### Task prompt
Return only the lines running from the top of the entries to the line with "has height=558, width=825.", inclusive, exactly as written.

(Collected data entries)
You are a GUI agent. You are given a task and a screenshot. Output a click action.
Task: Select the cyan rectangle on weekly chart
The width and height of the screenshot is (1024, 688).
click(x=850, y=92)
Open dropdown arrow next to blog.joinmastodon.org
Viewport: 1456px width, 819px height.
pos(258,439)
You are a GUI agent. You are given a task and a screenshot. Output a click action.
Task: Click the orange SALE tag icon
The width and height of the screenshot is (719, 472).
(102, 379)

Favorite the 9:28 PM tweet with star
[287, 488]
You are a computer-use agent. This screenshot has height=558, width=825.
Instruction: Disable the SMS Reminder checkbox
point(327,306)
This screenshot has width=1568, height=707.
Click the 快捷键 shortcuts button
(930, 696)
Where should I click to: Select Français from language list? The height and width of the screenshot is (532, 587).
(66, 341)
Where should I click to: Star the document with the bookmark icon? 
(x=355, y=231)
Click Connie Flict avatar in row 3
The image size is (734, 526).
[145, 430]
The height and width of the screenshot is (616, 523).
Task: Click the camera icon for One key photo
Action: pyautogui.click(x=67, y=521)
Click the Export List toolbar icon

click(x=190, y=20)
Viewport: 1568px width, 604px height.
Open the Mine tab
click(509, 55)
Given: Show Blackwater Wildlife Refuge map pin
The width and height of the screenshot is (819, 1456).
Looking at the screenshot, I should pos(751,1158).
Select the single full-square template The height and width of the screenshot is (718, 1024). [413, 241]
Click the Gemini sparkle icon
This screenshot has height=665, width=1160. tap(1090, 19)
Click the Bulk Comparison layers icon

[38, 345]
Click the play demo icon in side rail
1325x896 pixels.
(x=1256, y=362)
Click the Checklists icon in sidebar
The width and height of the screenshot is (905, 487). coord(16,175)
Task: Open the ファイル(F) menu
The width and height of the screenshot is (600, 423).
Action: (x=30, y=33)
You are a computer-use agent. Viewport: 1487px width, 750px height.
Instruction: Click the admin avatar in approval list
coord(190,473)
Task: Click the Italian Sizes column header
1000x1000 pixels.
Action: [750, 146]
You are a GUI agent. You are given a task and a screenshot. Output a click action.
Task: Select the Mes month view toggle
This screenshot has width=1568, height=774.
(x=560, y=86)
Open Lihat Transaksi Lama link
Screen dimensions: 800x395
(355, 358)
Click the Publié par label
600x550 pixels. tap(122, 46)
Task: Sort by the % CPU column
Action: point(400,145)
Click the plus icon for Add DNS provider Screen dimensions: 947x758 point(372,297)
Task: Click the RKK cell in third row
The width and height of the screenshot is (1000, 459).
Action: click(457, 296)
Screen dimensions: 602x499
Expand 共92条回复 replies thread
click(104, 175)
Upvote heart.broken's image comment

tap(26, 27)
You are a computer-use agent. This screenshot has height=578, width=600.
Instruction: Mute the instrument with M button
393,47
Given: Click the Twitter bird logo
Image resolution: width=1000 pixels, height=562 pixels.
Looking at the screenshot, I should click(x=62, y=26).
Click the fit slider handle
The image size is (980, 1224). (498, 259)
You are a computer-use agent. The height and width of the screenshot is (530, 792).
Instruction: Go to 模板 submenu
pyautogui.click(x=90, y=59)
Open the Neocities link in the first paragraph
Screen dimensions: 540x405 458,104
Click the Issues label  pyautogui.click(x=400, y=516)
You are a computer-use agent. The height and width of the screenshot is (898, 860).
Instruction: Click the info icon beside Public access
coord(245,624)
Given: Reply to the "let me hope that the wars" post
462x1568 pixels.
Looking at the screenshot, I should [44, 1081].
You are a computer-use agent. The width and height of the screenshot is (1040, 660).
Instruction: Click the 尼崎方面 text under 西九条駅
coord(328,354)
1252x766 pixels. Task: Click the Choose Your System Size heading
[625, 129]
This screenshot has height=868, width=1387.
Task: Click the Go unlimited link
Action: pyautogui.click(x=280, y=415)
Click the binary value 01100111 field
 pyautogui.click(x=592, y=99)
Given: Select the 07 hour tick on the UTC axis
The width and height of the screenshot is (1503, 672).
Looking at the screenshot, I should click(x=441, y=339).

### Written answer
You are a GUI agent. You are given a task and a screenshot. Output a click action.
Task: Select the cyan rectangle on weekly chart
The width and height of the screenshot is (1024, 688).
click(x=850, y=92)
Open dropdown arrow next to blog.joinmastodon.org
Viewport: 1456px width, 819px height.
pos(258,439)
You are a GUI agent. You are given a task and a screenshot. Output a click action.
Task: Click the orange SALE tag icon
The width and height of the screenshot is (719, 472).
(102, 379)

Favorite the 9:28 PM tweet with star
[287, 488]
You are a computer-use agent. This screenshot has height=558, width=825.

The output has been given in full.